→ Texte du document
Cette épreuve dura 45 minutes. Pendant cette période, nous regrettions d’avoir choisi le trek, et pensions amèrement à la chaleur et à tous les problèmes que nous aurions évités si nous étions sagement restés dans la voiture. Notre guide local, qui lui avait prévu le coup et portait de grandes bottes en caoutchouc, nous avait annoncé une heure et demie de marche avant de rejoindre le premier village pao, Pin Nwe.

 

Une fois celui-ci en vue, nous avons accéléré et avons pu nous abriter sous le toit de la maison d’une vieille dame Pao. L’épreuve fut de se déchausser pour entrer dans sa demeure. Une fois cette rude tâche accomplie, elle nous accueillit chaleureusement malgré son âge. Cette grand-mère de 80 ans se mit alors à faire du feu pour nous permettre de nous réchauffer et de sécher nos habits. La maîtresse de maison nous offrit ensuite du thé que nous dégustâmes en silence. En retour, nous fîmes un frêle festin composé de bananes.

→ Série de consignes
- A) Recopiez le passage du récit du trek allant de « Cette épreuve dura » jusqu'à « pao, Pin Nwe. », en remplaçant « bottes en caoutchouc » par « bottes de pluie ».
- B) Dans le récit du trek, pour quelle raison la vieille dame Pao fait-elle du feu ? Répondez en une à trois phrases.
- C) Écrivez la suite du récit du trek, à partir du festin de bananes.

→ Données affichées
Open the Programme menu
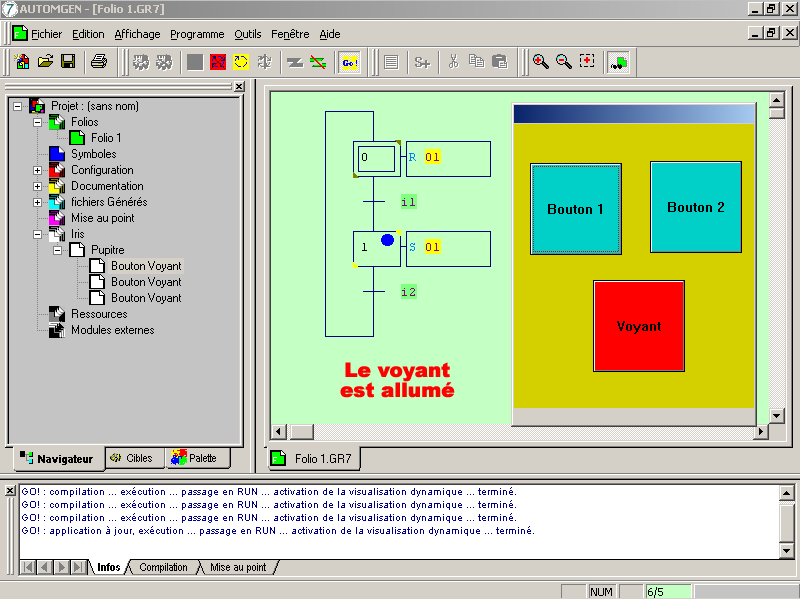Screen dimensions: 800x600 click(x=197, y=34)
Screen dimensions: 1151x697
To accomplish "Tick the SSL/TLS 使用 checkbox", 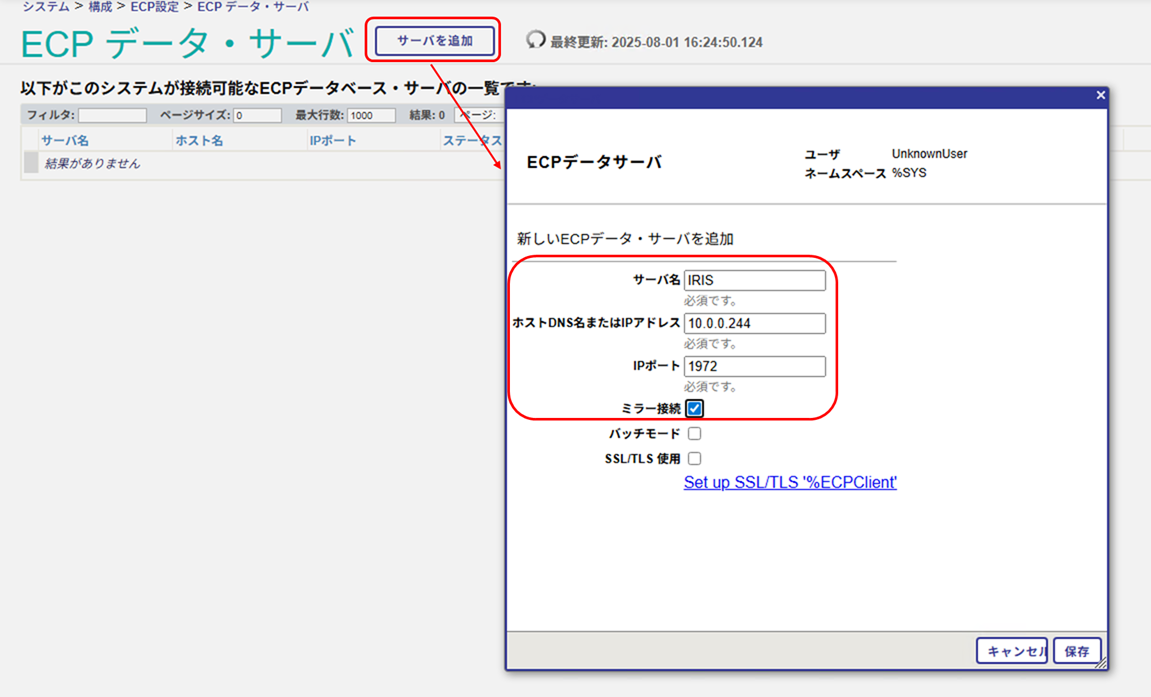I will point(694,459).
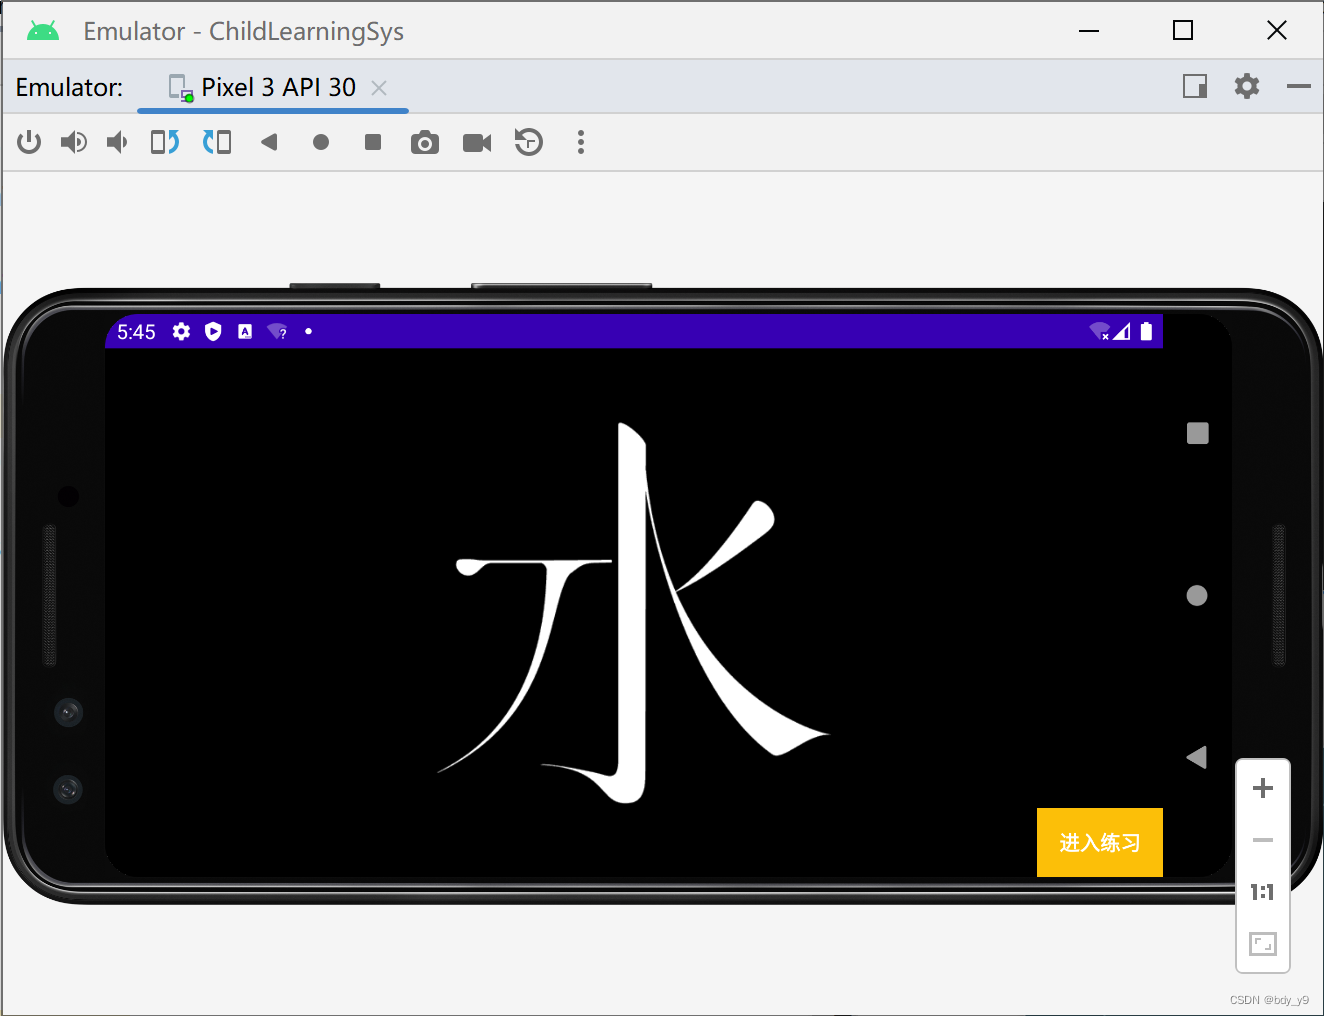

→ Réponses rédigées
- A)
Cette épreuve dura 45 minutes. Pendant cette période, nous regrettions d’avoir choisi le trek, et pensions amèrement à la chaleur et à tous les problèmes que nous aurions évités si nous étions sagement restés dans la voiture. Notre guide local, qui lui avait prévu le coup et portait de grandes bottes de pluie, nous avait annoncé une heure et demie de marche avant de rejoindre le premier village pao, Pin Nwe.

- B) Elle fait du feu pour que les voyageurs puissent se réchauffer et faire sécher leurs habits.

- C)
 

 

Pendant que la pluie tombait drue, nous essayions tant bien que mal de sécher nos habits en nous approchant du feu, mais cela ne donna pas de résultat concret. Nous avons donc pris quelques clichés avec cette vieille dame, et un portrait d’elle, qu’elle nous demanda de développer et de lui envoyer comme souvenir. Ce qui caractérise les habitants Pao, ce sont leurs longs habits noirs, et cette coiffe si particulière portée par les femmes, le plus souvent orange ou rouge. Des enfants du village sont alors arrivés sur le balcon de la maison dans laquelle nous nous trouvions, et contemplaient, béats, l’appareil photo de J.. Lorsque celui-ci captura cet instant et leur montra ensuite la photo, stupéfaits, ils éclatèrent de rire.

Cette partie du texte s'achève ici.